WASHINGTON (AP) — The White House on Monday rejected a long-shot effort from House Republicans to get President Joe Biden to testify before lawmakers in the GOP's stalled impeachment inquiry.
“Your Committee’s purported ‘impeachment inquiry’ has succeeded only in turning up abundant evidence that, in fact, the President has done nothing wrong,” Richard Sauber, special counsel to the president, wrote in the letter sent to Comer on Monday.
Sauber added, “Your insistence on peddling these false and unsupported allegations despite ample evidence to the contrary makes one thing about your investigation abundantly clear: The facts do not matter to you.”

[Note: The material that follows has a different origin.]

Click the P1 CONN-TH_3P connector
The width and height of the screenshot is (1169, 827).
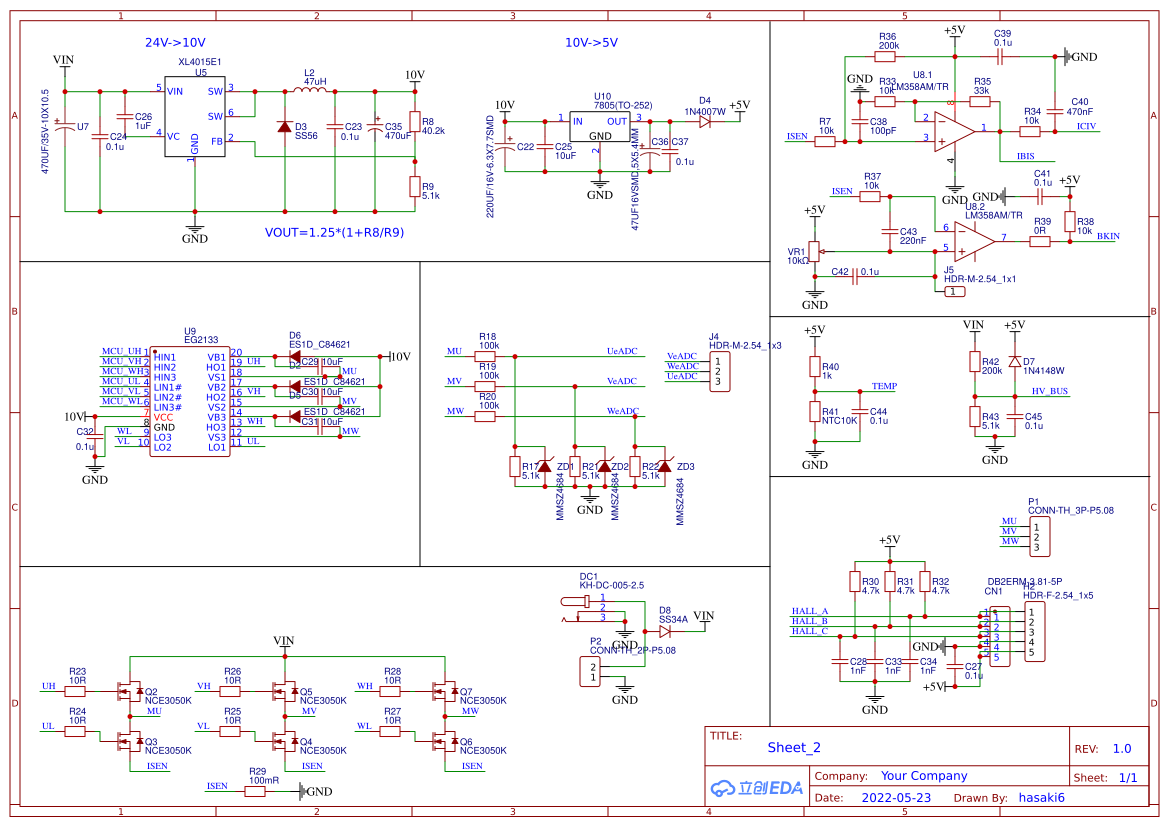click(1040, 535)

Sauber himself is leaving the White House early next month, another sign from the administration's perspective that the House Republicans' push to impeach Biden is largely over. The lawyer was brought on in 2022 to oversee the White House's response to congressional investigations as Democrats braced to lose their majorities on Capitol Hill later that November.
To replace Sauber, the White House is elevating his deputy, Rachel Cotton. Sauber is returning to the private sector.
The committee has asserted for the past year that the Bidens traded on the family name, by trying to link a handful of phone calls or dinner meetings between Joe Biden, when he was vice president or out of office, and Hunter Biden and his business associates.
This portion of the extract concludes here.